• _実施する作業_:
[1] SMART V2Hの記事のうち、「三菱電機<6503>は家庭用」から「の効率的な利用が進みそうだ。」までの部分を、両端を含めて一字一句そのまま書き出すこと。
[2] SMART V2Hの記事で、この装置によって「混ぜて」利用できるとされる電力を、記事の表現のとおりにすべて挙げよ。
[3] 次の(a)〜(c)がSMART V2Hの記事の内容と合っているかを、それぞれ「はい」か「いいえ」で答え、決め手となる記事中の語句をそのまま引用すること。
(a) SMART V2Hの価格は95万円である。
(b) SMART V2Hは8月に発売される予定である。
(c) 製品名の「V2H」はVehicle to Homeの略である。

• _抜粋本文_:
三菱電機<6503>は家庭用の電力変換装置「SMART V2H」を発表した。7月31日に発売予定だ。この装置を使用すれば、電力会社から購入する商用電力と設置した太陽光発電システムから得られる電力、電気自動車から得られる電力を日常だけでなく停電時にも意識せずに「混ぜて」利用することが可能になる。価格は95万円とまだまだ高いものの一般家庭でも購入できるレベルであり、これにより太陽光発電によって得られる電力の効率的な利用が進みそうだ。
製品名に含まれる「V2H」とはVehicle to Home(車両から家庭へ)の略で、電気自動車やプラグインハイブリッド車の蓄電池のエネルギーを家庭用電力として利用することだ。電力の供給が不安定であるという太陽光発電をはじめとした再生可能エネルギーの弱点と、一日の中で波のある電力消費の性質によって、再生可能エネルギーによる電力の供給は必ずしも需要とマッチしていないのが現実だ。この需要と供給のギャップを、電気自動車などの蓄電池を用いて調整しようというのがこの「V2H」の考え方である。

• _データ_:
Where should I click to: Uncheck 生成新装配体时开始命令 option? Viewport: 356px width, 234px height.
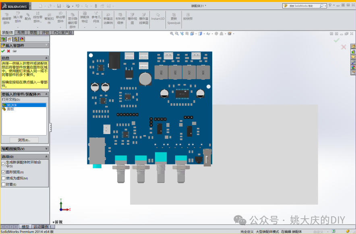(4, 164)
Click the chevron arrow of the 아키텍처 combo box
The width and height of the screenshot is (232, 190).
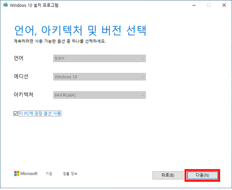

• _作業ごとの回答_:
[1]
三菱電機<6503>は家庭用の電力変換装置「SMART V2H」を発表した。7月31日に発売予定だ。この装置を使用すれば、電力会社から購入する商用電力と設置した太陽光発電システムから得られる電力、電気自動車から得られる電力を日常だけでなく停電時にも意識せずに「混ぜて」利用することが可能になる。価格は95万円とまだまだ高いものの一般家庭でも購入できるレベルであり、これにより太陽光発電によって得られる電力の効率的な利用が進みそうだ。

[2]
電力会社から購入する商用電力
設置した太陽光発電システムから得られる電力
電気自動車から得られる電力

[3]
(a) はい:「価格は95万円」
(b) いいえ:「7月31日に発売予定だ」
(c) はい:「Vehicle to Home(車両から家庭へ)の略」